● **What the exercise asks**
Search the records for the string "computer", then copy each line that has it.

(Saved data entries)
......

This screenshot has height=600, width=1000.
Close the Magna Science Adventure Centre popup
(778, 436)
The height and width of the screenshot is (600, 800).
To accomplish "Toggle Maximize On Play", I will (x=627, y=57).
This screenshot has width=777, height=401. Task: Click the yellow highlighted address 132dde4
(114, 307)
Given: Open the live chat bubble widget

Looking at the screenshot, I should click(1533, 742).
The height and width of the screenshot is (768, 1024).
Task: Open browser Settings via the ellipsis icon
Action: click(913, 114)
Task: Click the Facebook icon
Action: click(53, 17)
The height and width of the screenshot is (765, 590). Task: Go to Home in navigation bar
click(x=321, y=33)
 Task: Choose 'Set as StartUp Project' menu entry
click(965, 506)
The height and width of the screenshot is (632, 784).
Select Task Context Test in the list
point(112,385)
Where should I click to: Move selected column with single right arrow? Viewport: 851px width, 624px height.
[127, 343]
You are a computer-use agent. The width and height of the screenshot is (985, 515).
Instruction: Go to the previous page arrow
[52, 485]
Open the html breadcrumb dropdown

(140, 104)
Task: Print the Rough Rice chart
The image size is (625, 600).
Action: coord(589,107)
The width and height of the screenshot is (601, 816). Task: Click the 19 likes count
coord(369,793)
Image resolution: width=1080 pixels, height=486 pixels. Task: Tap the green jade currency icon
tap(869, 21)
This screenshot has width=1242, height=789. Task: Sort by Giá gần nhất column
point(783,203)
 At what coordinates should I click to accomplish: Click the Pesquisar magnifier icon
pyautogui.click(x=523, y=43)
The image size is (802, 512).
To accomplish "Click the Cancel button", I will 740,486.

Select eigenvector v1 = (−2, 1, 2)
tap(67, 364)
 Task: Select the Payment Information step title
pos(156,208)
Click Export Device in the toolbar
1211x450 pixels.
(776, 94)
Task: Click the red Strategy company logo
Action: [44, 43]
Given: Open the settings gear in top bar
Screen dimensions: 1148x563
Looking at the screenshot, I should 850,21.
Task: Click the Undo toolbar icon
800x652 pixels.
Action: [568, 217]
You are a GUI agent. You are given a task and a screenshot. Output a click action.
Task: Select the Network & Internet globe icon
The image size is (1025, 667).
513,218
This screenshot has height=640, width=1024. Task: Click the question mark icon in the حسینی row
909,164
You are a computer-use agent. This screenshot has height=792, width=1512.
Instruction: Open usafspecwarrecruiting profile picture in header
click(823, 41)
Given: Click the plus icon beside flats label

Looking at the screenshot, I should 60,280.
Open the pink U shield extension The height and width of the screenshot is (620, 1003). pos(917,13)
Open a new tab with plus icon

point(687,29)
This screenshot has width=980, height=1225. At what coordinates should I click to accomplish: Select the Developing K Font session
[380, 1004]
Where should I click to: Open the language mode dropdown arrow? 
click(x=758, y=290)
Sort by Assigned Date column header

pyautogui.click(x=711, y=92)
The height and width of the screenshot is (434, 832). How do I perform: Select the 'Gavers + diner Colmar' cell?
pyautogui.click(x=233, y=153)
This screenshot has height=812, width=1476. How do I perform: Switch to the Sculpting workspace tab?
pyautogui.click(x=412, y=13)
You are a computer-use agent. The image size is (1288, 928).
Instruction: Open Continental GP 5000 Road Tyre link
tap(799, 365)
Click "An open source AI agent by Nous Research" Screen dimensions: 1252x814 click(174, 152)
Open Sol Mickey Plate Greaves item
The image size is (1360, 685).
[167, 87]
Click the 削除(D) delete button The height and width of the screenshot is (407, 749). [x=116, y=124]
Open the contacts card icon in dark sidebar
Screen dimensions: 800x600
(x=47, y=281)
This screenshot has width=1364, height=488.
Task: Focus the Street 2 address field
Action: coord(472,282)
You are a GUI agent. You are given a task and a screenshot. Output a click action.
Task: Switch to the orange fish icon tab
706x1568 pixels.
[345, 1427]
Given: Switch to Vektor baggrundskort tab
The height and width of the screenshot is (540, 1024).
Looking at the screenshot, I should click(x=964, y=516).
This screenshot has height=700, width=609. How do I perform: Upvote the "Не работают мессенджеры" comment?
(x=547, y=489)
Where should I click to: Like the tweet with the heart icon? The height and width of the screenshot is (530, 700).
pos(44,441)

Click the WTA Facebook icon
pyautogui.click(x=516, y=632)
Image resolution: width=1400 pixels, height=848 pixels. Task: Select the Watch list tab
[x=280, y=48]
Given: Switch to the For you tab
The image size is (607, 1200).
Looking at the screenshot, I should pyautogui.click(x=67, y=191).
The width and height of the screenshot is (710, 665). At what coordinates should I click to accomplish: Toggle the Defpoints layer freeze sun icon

......

● **Answer below**
You are a computer-use agent. The width and height of the screenshot is (985, 515).
You are a computer-use agent. This screenshot has height=792, width=1512.
You are a computer-use agent. The image size is (1288, 928).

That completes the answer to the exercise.